● Problem requirements:
Of all the lines below, return only those starting with the line holding "Viewport: 974px width, 575px height." and going on through the line holding "Screen dimensions: 976x737", exactly as written.

● Dataset entries:
BEGIN

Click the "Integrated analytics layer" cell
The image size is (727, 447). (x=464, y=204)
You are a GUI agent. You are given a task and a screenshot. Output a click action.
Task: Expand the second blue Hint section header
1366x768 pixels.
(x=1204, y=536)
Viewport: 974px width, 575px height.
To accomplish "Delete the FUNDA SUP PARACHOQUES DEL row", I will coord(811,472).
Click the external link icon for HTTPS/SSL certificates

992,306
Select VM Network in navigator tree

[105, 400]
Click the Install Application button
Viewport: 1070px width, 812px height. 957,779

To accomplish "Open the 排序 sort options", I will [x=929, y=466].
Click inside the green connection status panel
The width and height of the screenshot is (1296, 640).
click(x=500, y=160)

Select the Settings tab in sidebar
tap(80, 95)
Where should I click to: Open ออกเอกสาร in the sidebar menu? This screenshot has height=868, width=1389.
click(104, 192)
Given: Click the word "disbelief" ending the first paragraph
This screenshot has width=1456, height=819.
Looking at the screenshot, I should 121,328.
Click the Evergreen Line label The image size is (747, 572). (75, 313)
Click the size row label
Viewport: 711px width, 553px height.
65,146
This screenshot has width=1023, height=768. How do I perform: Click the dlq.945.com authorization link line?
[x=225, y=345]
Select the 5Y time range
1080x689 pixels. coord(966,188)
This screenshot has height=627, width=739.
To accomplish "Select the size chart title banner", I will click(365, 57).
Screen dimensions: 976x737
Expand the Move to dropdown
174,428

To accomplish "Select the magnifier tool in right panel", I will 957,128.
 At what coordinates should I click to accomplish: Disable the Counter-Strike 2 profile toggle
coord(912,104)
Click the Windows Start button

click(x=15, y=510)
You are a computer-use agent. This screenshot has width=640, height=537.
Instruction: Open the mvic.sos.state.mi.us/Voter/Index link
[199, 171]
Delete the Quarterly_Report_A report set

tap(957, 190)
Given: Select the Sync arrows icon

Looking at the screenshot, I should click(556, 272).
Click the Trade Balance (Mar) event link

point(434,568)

END

● Solution to the exercise:
Viewport: 974px width, 575px height.
To accomplish "Delete the FUNDA SUP PARACHOQUES DEL row", I will coord(811,472).
Click the external link icon for HTTPS/SSL certificates

992,306
Select VM Network in navigator tree

[105, 400]
Click the Install Application button
Viewport: 1070px width, 812px height. 957,779

To accomplish "Open the 排序 sort options", I will [x=929, y=466].
Click inside the green connection status panel
The width and height of the screenshot is (1296, 640).
click(x=500, y=160)

Select the Settings tab in sidebar
tap(80, 95)
Where should I click to: Open ออกเอกสาร in the sidebar menu? This screenshot has height=868, width=1389.
click(104, 192)
Given: Click the word "disbelief" ending the first paragraph
This screenshot has width=1456, height=819.
Looking at the screenshot, I should 121,328.
Click the Evergreen Line label The image size is (747, 572). (75, 313)
Click the size row label
Viewport: 711px width, 553px height.
65,146
This screenshot has width=1023, height=768. How do I perform: Click the dlq.945.com authorization link line?
[x=225, y=345]
Select the 5Y time range
1080x689 pixels. coord(966,188)
This screenshot has height=627, width=739.
To accomplish "Select the size chart title banner", I will click(365, 57).
Screen dimensions: 976x737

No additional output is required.